L’analyse des actes d’incivilité et de la délinquance ont démontré, tout au long des années 2018 et 2019, que les conditions de vie des habitants des quartiers nord de Melun sont troublées et soumises à rude épreuve. Dans le cadre de la tranquillité résidentielle dont la mission est dévolue au référent sûreté, André Rastoll, et missionné par, « le groupement inter-bailleurs » (3F, TMH, FSM et H77) a décidé de faire appel aux services de la société « Protection Plus », spécialisée dans la mission de prévention. Cette initiative permet d’afficher depuis le 15 décembre dernier, la visibilité d’une sécurité au quotidien entre 18 h et 2 heures du matin, pour mieux prévenir les incivilités et les infractions, afin de ramener, à terme, une meilleure tranquillité résidentielle.

Les agents de Protection+ ont reçu une bonne formation faisant appel à des notions de police de proximité et de gestion des foules. Complétant l’action expérimentée du commissariat et celle de la police municipale, ils agissent en sécurité pour effectuer des patrouilles au sein des résidences les plus impactées par les troubles à la jouissance paisible des lieux.

A 18 heures, les trois agents dont un chef d’équipe, prennent en compte un véhicule de fonction au siège d’HABITAT 77. En uniforme conventionnel et sans arme, ils accomplissent des missions de prévention fixées par HABITAT 77 et font preuve d’initiative dans les limites de leurs fonctions. En relation avec le standard de Sofratel qui enregistre les appels des locataires, ils sont orientés sur le terrain, en temps réel, vers des faits importants (occupations illégales des lieux, troubles de voisinage, incendies, dégradations, violences, etc.) tout en étant en liaison avec le centre opérationnel de la police nationale auquel ils signalent les faits graves. En fin de mission, ils établissent un compte-rendu détaillé du déroulement de leur service qu’ils adressent directement au référent sûreté afin que des mesures de signalements, de réparations, voire de dépôts de plaintes, soient immédiatement engagées par les services de proximité.

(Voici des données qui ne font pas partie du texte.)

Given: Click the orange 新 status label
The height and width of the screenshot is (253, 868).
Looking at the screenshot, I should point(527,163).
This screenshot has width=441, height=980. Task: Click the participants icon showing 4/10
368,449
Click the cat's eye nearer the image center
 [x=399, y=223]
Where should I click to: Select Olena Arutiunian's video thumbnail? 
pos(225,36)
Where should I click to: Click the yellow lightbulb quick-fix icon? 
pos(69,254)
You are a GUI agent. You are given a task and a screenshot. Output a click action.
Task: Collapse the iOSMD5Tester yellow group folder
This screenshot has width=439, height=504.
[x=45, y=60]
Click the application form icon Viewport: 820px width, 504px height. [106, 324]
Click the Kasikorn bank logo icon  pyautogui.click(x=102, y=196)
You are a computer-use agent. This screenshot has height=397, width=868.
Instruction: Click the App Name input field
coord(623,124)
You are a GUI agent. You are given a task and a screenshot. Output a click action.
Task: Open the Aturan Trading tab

Ces personnels sont confrontés très souvent à des groupes de jeunes qui occupent les espaces et fument dans les locaux communs. Même s’ils bénéficient d’une certaine autorité naturelle, ils ne répondent pas aux provocations proférées volontairement à leur encontre et adoptent en permanence une attitude ferme et déterminée pour ramener le calme là où ils conduisent leur mission. Ainsi, ils s’adressent poliment aux occupants et les invitent à quitter les lieux s’ils n’ont pas de justification particulière à y demeurer. Leur action est plutôt bien comprise. Mis à part quelques tensions nerveuses de courte durée dans les résidences les plus sensibles, il n’y a eu, fort heureusement, aucune confrontation physique avec les jeunes des quartiers.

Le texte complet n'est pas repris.